1. Penerapan kebijakan yang bersifat sentralisasi tidak tepat. Kebijakan sebaiknya bersifat desentralisasi sesuai dengan variasi antar wilayah dan pola panen. 2. Intervensi pemerintah tidak cukup mampu mempengaruhi harga gabah dan beras mengingat adanya kondisi variasi antar waktu dan wilayah. Kebijakan ini juga harus didukung oleh kemampuan pemerintah dalam mengintervensi pasar seperti pada kondisi kelebihan penawaran excess supply saat panen raya yang memerlukan dukungan alokasi anggaran pemerintah yang sangat besar. 3. Kebijakan penyaluran efektif menurunkan harga beras domestik tetapi juga berdampak menekan harga gabah petani. Kebijakan kombinasi pengadaan dan penyaluran lebih baik dilakukan jika orientasi kebijakan bertujuan untuk menurunkan harga beras domestik, namun jika orientasi kebijakan bertujuan untuk meningkatkan harga gabah petani, sebaiknya diterapkan kebijakan tunggal pengadaan.

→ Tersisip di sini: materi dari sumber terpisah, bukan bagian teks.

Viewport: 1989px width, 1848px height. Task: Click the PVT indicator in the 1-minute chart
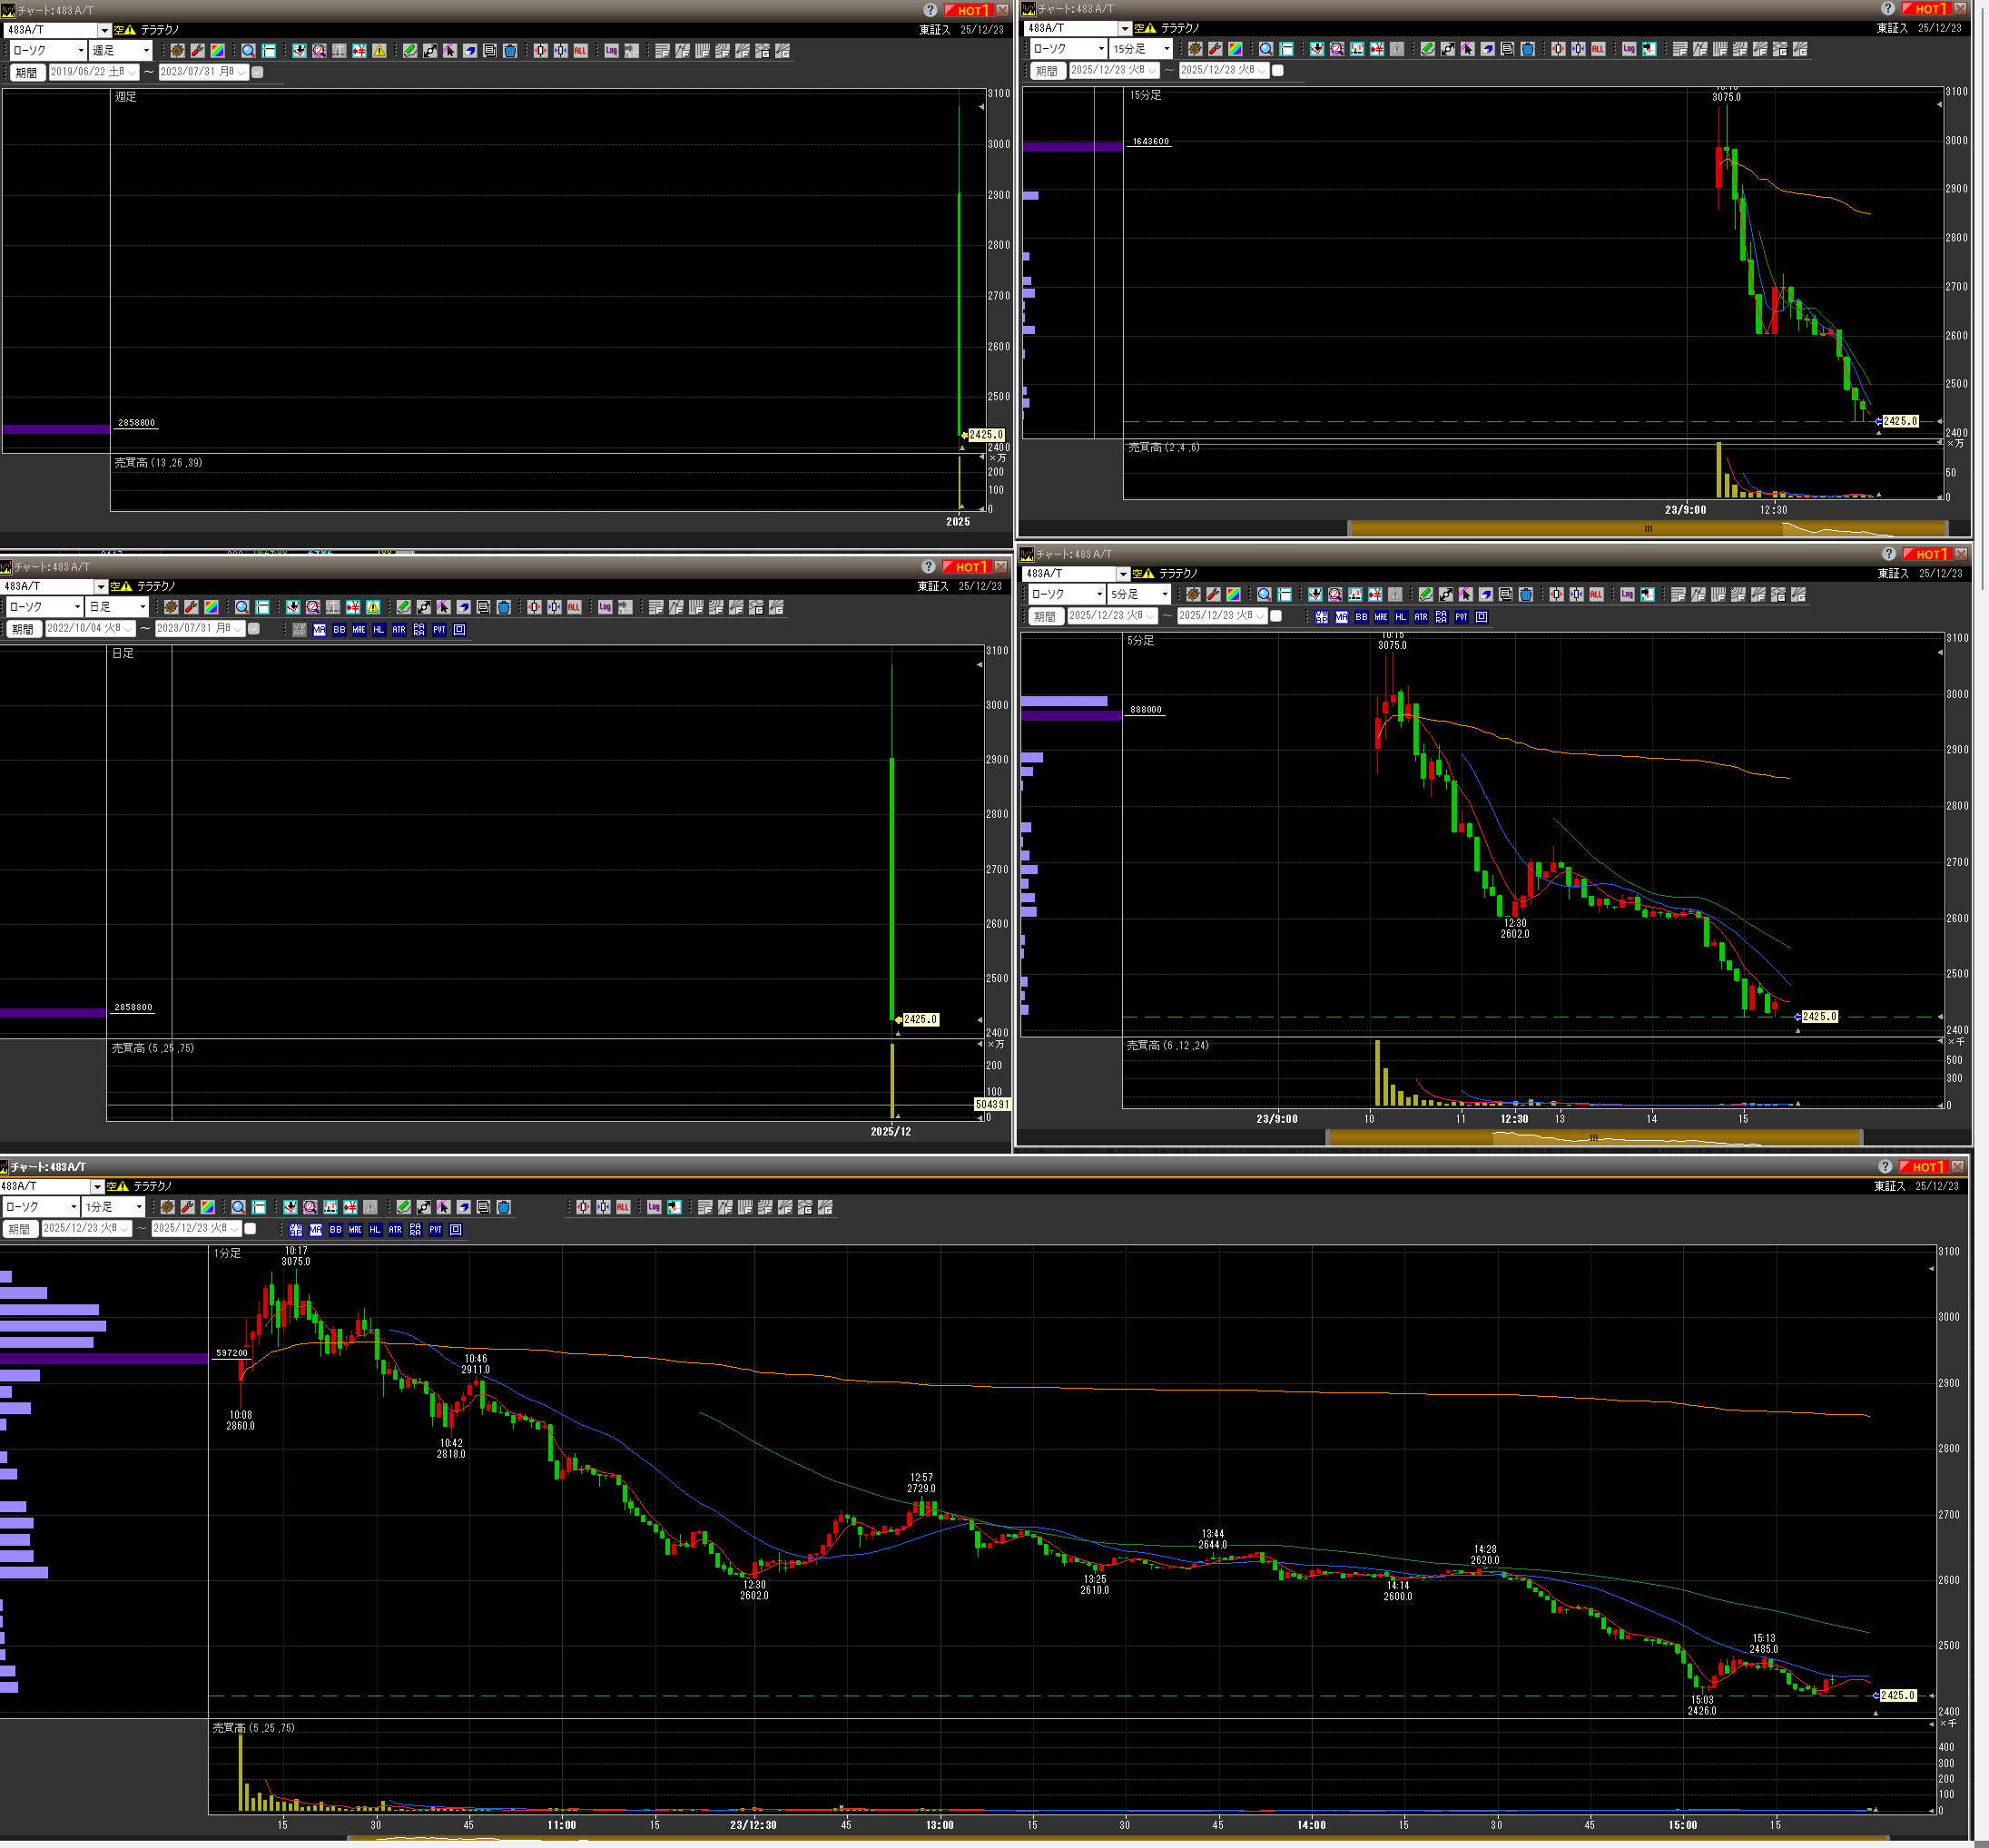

Kebijakan pengadaan harus dilakukan tepat pada saat panen raya agar kebijakan penyaluran yang dilakukan tidak menurunkan harga gabah petani dan harus disesuaikan dengan variasi antar waktu dan antar wilayah. 4. Kebijakan pembatasan impor melalui pengenaan tarif impor pada periode bukan panen harus terus dilakukan secara konsisten sebagai upaya untuk melindungi kepentingan petani saat panen raya dan konsumen pada periode bukan panen.